- Assigned task:
Repeat only the lines below from the one containing "Task: Open the 21Shares Bitcoin ETP link" through the one containing "Given: Select the equation 4x1 - x2 = k1", inclusive, exactly as written.

Dataset excerpts:
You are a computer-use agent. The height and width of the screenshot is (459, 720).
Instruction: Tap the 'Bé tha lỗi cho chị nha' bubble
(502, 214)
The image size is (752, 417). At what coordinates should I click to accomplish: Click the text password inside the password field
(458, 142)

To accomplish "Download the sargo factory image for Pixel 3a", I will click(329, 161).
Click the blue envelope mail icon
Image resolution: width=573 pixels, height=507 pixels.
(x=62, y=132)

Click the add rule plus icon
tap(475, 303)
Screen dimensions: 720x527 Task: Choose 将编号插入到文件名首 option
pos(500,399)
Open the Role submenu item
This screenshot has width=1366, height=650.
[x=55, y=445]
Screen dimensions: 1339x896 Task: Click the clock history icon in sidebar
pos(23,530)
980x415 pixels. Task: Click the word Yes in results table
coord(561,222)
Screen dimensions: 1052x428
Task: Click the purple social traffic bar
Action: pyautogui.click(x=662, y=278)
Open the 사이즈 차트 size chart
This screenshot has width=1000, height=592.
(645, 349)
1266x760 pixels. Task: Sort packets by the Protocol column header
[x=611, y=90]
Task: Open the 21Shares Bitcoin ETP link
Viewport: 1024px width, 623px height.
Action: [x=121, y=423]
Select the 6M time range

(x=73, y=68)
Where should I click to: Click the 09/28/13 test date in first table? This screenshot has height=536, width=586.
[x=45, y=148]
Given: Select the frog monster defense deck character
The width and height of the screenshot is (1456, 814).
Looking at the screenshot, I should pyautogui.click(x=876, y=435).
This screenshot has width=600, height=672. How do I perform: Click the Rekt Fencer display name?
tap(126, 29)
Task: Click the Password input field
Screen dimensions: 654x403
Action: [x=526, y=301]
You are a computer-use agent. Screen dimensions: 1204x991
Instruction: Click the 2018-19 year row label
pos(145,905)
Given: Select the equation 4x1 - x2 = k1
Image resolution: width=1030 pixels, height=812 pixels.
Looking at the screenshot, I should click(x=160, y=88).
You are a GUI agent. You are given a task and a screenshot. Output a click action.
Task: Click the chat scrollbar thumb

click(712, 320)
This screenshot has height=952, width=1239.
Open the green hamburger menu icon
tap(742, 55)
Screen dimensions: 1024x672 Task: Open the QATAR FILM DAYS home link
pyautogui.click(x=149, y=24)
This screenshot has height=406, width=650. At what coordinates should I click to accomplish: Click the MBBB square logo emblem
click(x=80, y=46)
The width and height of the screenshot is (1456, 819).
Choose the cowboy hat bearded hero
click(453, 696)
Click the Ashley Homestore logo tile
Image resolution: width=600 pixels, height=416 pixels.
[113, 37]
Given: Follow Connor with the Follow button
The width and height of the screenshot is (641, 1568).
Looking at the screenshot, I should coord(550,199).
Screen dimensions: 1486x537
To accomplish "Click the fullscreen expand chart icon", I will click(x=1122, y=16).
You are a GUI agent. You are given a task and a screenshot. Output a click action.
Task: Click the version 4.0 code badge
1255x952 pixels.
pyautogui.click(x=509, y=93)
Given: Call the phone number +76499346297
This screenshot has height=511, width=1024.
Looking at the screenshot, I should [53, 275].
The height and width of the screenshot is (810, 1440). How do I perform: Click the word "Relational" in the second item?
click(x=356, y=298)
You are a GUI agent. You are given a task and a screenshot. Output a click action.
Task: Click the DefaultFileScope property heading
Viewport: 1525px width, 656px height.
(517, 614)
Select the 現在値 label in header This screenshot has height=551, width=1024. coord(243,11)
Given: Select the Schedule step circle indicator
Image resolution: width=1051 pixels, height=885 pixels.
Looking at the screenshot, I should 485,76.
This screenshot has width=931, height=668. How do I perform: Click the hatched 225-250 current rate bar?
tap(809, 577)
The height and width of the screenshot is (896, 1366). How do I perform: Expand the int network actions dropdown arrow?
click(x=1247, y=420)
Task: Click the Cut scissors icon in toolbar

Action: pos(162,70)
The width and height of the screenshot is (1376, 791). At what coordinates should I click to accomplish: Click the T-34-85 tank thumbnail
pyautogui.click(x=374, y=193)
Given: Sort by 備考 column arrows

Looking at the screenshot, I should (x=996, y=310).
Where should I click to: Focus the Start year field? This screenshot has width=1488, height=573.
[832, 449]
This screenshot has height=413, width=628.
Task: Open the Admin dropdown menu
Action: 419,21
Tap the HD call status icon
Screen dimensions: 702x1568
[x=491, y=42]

- Reply to the task:
Task: Open the 21Shares Bitcoin ETP link
Viewport: 1024px width, 623px height.
Action: [x=121, y=423]
Select the 6M time range

(x=73, y=68)
Where should I click to: Click the 09/28/13 test date in first table? This screenshot has height=536, width=586.
[x=45, y=148]
Given: Select the frog monster defense deck character
The width and height of the screenshot is (1456, 814).
Looking at the screenshot, I should pyautogui.click(x=876, y=435).
This screenshot has width=600, height=672. How do I perform: Click the Rekt Fencer display name?
tap(126, 29)
Task: Click the Password input field
Screen dimensions: 654x403
Action: [x=526, y=301]
You are a computer-use agent. Screen dimensions: 1204x991
Instruction: Click the 2018-19 year row label
pos(145,905)
Given: Select the equation 4x1 - x2 = k1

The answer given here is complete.